(Collected data)
━━━━━━━━━━━━━━━━━━━━━━━━━━━━━━

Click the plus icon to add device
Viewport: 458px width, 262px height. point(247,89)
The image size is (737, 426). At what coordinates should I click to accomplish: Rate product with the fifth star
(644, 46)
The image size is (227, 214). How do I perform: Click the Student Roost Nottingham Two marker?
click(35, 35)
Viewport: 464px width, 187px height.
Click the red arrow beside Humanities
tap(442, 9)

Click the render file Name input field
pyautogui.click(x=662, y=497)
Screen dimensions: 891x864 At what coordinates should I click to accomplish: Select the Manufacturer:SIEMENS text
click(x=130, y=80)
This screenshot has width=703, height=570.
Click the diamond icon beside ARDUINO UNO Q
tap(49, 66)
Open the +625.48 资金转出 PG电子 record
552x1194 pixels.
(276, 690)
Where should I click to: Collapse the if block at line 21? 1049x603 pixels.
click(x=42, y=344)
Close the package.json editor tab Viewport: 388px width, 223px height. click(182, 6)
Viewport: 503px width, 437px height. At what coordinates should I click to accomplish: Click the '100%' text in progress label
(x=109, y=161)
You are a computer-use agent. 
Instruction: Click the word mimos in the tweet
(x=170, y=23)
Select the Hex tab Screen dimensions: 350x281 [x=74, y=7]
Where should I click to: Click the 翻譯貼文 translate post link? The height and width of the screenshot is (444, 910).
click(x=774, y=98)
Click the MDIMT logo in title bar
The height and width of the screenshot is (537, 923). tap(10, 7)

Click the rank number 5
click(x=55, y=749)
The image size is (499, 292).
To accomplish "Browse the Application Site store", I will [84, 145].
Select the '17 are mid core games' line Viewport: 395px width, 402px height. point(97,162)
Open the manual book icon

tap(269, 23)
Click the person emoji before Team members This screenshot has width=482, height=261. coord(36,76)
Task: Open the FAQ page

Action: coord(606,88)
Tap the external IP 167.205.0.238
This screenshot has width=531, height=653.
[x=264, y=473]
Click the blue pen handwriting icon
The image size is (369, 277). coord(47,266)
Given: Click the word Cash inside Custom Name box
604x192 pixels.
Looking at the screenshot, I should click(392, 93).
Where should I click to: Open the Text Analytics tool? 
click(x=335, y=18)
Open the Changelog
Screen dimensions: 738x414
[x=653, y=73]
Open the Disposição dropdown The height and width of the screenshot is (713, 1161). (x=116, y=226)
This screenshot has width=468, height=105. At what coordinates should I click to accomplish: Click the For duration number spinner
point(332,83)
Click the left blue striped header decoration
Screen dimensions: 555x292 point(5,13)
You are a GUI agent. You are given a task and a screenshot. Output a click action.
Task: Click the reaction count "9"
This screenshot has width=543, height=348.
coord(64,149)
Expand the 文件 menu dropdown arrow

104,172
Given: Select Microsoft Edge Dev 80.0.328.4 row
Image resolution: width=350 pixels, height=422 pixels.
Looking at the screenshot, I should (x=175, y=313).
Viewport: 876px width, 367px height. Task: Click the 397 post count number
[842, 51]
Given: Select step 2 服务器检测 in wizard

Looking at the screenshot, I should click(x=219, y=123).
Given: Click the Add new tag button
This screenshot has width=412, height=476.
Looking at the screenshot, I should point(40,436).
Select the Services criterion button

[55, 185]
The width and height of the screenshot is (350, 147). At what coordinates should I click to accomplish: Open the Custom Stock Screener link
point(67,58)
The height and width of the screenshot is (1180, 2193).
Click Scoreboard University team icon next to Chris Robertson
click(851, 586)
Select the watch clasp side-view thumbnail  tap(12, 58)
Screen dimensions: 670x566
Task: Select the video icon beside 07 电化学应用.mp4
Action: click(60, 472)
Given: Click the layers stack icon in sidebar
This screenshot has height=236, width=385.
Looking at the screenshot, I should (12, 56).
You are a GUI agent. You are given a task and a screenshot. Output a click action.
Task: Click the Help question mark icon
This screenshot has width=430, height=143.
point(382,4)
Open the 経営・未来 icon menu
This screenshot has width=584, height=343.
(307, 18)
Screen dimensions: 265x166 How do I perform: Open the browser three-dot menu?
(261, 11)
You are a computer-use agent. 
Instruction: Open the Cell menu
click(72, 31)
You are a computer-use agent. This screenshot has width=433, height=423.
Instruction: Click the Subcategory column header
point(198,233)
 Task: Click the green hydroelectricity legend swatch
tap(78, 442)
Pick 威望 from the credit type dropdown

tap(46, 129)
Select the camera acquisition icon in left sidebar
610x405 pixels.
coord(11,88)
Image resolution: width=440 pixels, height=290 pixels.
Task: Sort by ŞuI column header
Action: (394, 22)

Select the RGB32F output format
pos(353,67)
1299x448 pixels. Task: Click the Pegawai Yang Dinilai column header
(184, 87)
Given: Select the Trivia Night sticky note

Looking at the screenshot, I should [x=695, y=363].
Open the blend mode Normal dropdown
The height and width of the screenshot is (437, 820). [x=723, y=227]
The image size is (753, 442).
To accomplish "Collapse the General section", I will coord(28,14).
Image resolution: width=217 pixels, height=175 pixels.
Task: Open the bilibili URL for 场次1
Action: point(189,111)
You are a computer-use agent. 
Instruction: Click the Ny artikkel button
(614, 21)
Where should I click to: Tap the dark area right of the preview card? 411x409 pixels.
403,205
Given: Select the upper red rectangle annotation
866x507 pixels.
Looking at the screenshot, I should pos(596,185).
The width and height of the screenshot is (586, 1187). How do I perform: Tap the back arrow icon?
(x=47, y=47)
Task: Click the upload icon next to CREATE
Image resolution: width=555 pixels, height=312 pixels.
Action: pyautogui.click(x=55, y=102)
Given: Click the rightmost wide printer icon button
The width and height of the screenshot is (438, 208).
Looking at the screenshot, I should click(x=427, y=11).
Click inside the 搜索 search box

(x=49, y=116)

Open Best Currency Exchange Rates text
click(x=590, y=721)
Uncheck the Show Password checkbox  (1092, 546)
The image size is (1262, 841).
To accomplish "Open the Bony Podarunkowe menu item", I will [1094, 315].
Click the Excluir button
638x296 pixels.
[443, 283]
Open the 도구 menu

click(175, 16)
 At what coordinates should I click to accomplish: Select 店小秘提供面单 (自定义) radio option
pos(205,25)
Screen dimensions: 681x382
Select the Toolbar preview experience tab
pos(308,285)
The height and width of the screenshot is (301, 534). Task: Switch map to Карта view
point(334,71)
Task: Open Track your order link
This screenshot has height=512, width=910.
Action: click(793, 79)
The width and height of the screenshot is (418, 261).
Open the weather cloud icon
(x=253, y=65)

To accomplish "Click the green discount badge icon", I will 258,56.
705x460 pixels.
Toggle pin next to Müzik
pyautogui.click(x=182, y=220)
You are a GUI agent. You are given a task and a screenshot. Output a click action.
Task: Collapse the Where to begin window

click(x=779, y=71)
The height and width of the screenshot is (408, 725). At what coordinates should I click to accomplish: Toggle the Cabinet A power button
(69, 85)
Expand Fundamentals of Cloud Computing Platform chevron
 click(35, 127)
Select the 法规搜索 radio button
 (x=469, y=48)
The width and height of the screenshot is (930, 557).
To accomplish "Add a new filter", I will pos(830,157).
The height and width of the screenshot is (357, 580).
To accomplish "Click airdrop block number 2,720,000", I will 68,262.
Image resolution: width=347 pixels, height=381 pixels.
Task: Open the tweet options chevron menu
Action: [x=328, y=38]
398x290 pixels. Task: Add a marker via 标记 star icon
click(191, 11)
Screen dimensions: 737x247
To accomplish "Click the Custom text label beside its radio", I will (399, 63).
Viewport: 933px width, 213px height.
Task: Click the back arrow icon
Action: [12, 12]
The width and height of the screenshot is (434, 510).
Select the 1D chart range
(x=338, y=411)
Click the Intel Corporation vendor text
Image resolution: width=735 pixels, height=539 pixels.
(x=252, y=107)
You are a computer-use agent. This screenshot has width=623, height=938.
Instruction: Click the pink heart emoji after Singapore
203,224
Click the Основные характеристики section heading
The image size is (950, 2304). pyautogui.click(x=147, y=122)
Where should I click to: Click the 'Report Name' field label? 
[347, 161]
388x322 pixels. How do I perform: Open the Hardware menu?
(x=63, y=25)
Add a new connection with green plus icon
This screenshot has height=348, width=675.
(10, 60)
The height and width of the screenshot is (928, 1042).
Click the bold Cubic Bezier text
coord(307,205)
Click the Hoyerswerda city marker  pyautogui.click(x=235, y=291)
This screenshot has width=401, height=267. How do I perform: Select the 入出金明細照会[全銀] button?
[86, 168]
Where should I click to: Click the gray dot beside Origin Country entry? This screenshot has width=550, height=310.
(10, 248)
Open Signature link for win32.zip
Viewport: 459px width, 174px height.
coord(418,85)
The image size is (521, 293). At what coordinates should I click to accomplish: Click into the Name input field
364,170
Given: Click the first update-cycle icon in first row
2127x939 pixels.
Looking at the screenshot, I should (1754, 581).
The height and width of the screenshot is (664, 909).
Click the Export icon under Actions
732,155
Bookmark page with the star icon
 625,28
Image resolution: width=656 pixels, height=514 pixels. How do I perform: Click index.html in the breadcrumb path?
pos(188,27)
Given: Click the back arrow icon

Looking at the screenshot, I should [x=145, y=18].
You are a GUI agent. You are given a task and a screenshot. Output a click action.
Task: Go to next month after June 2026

━━━━━━━━━━━━━━━━━━━━━━━━━━━━━━

Please transcribe only the lines in the records above running from the line that has "The image size is (227, 214)." through the line that has "This screenshot has width=703, height=570.", both included, exactly as they appear.

■ **Answer box**:
The image size is (227, 214). How do I perform: Click the Student Roost Nottingham Two marker?
click(35, 35)
Viewport: 464px width, 187px height.
Click the red arrow beside Humanities
tap(442, 9)

Click the render file Name input field
pyautogui.click(x=662, y=497)
Screen dimensions: 891x864 At what coordinates should I click to accomplish: Select the Manufacturer:SIEMENS text
click(x=130, y=80)
This screenshot has width=703, height=570.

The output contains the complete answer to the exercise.